▸ PROBLEM TO WORK ON
Each line of the data below must be given again exactly as written.

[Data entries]
((

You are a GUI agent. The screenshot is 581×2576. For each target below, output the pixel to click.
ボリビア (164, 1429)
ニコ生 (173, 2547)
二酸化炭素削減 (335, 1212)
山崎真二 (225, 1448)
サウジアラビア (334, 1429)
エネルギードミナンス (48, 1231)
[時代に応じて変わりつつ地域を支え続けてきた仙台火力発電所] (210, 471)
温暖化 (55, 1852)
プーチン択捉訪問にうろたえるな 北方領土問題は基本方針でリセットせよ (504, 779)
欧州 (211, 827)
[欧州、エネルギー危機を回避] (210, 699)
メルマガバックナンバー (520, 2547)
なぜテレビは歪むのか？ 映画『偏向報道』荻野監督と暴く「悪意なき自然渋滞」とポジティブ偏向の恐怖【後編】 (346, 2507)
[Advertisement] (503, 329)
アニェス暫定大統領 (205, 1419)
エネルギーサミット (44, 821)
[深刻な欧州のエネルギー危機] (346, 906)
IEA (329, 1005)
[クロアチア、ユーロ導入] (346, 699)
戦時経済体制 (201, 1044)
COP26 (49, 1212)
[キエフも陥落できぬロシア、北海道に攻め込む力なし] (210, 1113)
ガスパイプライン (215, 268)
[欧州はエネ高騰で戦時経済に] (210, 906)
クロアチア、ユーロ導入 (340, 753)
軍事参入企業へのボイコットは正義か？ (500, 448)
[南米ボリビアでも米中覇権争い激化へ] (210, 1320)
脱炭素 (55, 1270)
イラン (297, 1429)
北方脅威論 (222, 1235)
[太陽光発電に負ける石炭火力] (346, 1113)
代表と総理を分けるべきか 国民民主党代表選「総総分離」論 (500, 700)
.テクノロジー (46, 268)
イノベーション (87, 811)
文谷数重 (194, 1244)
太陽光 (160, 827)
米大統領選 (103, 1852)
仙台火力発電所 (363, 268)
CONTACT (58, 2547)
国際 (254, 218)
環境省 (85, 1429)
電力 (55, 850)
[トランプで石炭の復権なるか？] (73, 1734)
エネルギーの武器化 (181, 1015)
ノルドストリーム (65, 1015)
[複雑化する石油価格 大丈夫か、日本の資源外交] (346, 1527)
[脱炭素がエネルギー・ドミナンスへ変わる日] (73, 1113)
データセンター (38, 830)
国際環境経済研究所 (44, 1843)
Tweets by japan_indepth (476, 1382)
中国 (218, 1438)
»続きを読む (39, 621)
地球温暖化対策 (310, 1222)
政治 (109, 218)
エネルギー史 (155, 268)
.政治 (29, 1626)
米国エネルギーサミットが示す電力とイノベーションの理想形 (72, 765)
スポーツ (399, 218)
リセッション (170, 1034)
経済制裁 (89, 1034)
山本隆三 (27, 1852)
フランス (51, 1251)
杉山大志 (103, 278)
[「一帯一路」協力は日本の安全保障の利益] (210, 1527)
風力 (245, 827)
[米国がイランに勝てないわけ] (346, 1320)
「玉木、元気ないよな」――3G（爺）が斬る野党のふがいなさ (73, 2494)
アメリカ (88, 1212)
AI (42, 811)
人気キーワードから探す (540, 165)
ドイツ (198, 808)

))

▸ COMPLETED TASK
You are a GUI agent. The screenshot is 581×2576. For each target below, output the pixel to click.
ボリビア (164, 1429)
ニコ生 (173, 2547)
二酸化炭素削減 (335, 1212)
山崎真二 (225, 1448)
サウジアラビア (334, 1429)
エネルギードミナンス (48, 1231)
[時代に応じて変わりつつ地域を支え続けてきた仙台火力発電所] (210, 471)
温暖化 (55, 1852)
プーチン択捉訪問にうろたえるな 北方領土問題は基本方針でリセットせよ (504, 779)
欧州 (211, 827)
[欧州、エネルギー危機を回避] (210, 699)
メルマガバックナンバー (520, 2547)
なぜテレビは歪むのか？ 映画『偏向報道』荻野監督と暴く「悪意なき自然渋滞」とポジティブ偏向の恐怖【後編】 (346, 2507)
[Advertisement] (503, 329)
アニェス暫定大統領 (205, 1419)
エネルギーサミット (44, 821)
[深刻な欧州のエネルギー危機] (346, 906)
IEA (329, 1005)
[クロアチア、ユーロ導入] (346, 699)
戦時経済体制 (201, 1044)
COP26 (49, 1212)
[キエフも陥落できぬロシア、北海道に攻め込む力なし] (210, 1113)
ガスパイプライン (215, 268)
[欧州はエネ高騰で戦時経済に] (210, 906)
クロアチア、ユーロ導入 (340, 753)
軍事参入企業へのボイコットは正義か？ (500, 448)
[南米ボリビアでも米中覇権争い激化へ] (210, 1320)
脱炭素 (55, 1270)
イラン (297, 1429)
北方脅威論 (222, 1235)
[太陽光発電に負ける石炭火力] (346, 1113)
代表と総理を分けるべきか 国民民主党代表選「総総分離」論 (500, 700)
.テクノロジー (46, 268)
イノベーション (87, 811)
文谷数重 (194, 1244)
太陽光 (160, 827)
米大統領選 (103, 1852)
仙台火力発電所 (363, 268)
CONTACT (58, 2547)
国際 (254, 218)
環境省 (85, 1429)
電力 (55, 850)
[トランプで石炭の復権なるか？] (73, 1734)
エネルギーの武器化 (181, 1015)
ノルドストリーム (65, 1015)
[複雑化する石油価格 大丈夫か、日本の資源外交] (346, 1527)
[脱炭素がエネルギー・ドミナンスへ変わる日] (73, 1113)
データセンター (38, 830)
国際環境経済研究所 (44, 1843)
Tweets by japan_indepth (476, 1382)
中国 (218, 1438)
»続きを読む (39, 621)
地球温暖化対策 (310, 1222)
政治 (109, 218)
エネルギー史 (155, 268)
.政治 (29, 1626)
米国エネルギーサミットが示す電力とイノベーションの理想形 (72, 765)
スポーツ (399, 218)
リセッション (170, 1034)
経済制裁 (89, 1034)
山本隆三 (27, 1852)
フランス (51, 1251)
杉山大志 (103, 278)
[「一帯一路」協力は日本の安全保障の利益] (210, 1527)
風力 (245, 827)
[米国がイランに勝てないわけ] (346, 1320)
「玉木、元気ないよな」――3G（爺）が斬る野党のふがいなさ (73, 2494)
アメリカ (88, 1212)
AI (42, 811)
人気キーワードから探す (540, 165)
ドイツ (198, 808)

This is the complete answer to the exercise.